(Lines for locating text and elements)
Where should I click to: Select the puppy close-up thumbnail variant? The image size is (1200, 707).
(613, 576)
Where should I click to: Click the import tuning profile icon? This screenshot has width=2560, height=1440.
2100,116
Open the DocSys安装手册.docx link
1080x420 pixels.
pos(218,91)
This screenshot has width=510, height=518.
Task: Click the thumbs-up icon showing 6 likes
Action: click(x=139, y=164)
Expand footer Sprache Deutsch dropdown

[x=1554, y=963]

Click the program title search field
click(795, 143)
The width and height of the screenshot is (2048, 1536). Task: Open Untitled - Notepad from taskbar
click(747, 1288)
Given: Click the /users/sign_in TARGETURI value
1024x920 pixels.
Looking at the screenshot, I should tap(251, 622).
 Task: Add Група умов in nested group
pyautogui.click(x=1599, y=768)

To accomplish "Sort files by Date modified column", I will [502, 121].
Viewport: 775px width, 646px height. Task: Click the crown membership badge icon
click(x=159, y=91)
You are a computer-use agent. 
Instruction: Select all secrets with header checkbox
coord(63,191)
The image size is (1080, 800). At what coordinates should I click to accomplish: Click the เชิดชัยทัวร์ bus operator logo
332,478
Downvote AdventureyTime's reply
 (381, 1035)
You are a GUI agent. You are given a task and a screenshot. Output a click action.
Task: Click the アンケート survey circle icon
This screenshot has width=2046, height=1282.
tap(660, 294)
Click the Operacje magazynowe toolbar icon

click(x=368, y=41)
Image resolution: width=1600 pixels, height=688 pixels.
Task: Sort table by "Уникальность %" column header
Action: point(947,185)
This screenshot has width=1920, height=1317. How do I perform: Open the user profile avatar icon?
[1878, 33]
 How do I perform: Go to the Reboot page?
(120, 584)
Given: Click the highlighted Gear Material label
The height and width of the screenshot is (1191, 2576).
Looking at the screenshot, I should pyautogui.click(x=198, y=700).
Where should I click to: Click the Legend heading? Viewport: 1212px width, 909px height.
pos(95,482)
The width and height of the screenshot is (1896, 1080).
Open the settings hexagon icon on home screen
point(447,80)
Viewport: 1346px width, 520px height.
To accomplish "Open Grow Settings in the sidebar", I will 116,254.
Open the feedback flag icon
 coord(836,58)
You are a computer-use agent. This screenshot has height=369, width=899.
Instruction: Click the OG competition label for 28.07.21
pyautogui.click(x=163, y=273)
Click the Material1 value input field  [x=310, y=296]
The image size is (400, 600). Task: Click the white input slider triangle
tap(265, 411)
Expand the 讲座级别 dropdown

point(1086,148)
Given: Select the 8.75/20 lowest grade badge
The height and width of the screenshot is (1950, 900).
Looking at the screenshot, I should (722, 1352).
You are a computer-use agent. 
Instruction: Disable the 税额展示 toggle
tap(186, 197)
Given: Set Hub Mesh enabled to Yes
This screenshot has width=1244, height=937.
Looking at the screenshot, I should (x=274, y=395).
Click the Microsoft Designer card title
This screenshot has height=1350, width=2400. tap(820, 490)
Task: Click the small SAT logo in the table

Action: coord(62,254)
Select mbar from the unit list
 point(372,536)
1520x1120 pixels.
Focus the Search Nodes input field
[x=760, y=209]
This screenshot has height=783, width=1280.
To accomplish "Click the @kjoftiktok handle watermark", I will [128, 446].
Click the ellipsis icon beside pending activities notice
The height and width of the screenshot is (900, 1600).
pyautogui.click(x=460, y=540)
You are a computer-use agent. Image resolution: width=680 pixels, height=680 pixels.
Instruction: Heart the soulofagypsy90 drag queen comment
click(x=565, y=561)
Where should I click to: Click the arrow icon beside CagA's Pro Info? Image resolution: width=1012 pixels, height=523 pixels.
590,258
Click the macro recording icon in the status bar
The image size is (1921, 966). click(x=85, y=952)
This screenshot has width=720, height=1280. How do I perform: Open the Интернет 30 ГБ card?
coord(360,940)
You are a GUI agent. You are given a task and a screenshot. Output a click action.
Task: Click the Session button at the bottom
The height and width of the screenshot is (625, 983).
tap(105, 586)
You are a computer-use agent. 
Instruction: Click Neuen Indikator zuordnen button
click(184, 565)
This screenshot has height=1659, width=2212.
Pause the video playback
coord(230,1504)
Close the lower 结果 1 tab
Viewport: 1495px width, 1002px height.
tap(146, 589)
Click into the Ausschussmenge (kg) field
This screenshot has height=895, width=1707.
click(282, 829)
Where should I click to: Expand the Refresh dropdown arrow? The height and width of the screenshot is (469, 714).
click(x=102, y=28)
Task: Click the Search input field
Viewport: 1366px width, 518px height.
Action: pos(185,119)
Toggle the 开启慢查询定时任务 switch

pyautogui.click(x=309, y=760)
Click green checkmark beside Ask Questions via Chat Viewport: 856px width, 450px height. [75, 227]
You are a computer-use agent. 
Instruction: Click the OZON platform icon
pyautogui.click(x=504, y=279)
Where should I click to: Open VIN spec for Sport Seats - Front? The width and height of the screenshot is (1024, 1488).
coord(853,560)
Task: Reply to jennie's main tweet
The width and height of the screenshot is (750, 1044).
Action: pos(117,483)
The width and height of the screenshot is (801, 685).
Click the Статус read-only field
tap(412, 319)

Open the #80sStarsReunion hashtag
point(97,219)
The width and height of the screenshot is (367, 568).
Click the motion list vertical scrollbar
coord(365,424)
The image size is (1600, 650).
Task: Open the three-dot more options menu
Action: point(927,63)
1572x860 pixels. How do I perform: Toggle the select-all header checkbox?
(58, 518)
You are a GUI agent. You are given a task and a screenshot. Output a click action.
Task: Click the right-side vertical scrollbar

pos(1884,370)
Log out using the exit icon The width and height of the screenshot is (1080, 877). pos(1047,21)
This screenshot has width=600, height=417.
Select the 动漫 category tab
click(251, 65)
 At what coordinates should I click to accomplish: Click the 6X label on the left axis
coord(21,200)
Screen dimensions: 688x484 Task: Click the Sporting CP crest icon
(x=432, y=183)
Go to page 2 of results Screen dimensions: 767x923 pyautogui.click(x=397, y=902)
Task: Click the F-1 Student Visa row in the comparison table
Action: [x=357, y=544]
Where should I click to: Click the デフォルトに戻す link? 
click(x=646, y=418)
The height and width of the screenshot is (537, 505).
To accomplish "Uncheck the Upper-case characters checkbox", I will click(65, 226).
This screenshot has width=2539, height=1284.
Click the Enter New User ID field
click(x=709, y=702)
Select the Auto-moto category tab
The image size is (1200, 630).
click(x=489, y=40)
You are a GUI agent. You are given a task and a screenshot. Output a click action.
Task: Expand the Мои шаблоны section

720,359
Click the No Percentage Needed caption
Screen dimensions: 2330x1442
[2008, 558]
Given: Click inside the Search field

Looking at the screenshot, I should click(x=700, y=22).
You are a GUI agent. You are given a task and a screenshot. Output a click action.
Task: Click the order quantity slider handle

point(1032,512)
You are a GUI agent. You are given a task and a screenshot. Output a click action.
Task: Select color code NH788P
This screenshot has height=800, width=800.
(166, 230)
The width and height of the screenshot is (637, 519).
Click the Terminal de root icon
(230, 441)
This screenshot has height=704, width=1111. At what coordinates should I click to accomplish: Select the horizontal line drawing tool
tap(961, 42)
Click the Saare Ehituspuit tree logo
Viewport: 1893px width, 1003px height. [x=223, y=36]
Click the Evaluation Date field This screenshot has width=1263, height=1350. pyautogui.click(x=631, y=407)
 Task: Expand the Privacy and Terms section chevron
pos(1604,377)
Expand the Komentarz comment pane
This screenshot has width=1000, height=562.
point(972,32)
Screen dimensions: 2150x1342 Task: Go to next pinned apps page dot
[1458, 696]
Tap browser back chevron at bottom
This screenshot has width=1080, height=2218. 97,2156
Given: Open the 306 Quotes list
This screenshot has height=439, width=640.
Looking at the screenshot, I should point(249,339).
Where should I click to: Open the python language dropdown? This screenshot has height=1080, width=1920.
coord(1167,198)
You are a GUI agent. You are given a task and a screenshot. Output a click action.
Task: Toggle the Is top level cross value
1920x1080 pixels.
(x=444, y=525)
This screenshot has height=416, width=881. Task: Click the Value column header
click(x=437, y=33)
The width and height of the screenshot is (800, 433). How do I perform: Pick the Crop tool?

# WHAT IS BEING ASKED:
Copy out the lines between the one containing "Task: Expand the Privacy" and the one containing "[1458, 696]", inclusive, in full. Multiply each click coordinate by 1.7 and round it to a whole number, with halves rounded up, and leave everything else unchanged.

# TASK SOLUTION:
 Task: Expand the Privacy and Terms section chevron
pos(2727,641)
Expand the Komentarz comment pane
This screenshot has width=1000, height=562.
point(1652,54)
Screen dimensions: 2150x1342 Task: Go to next pinned apps page dot
[2479, 1183]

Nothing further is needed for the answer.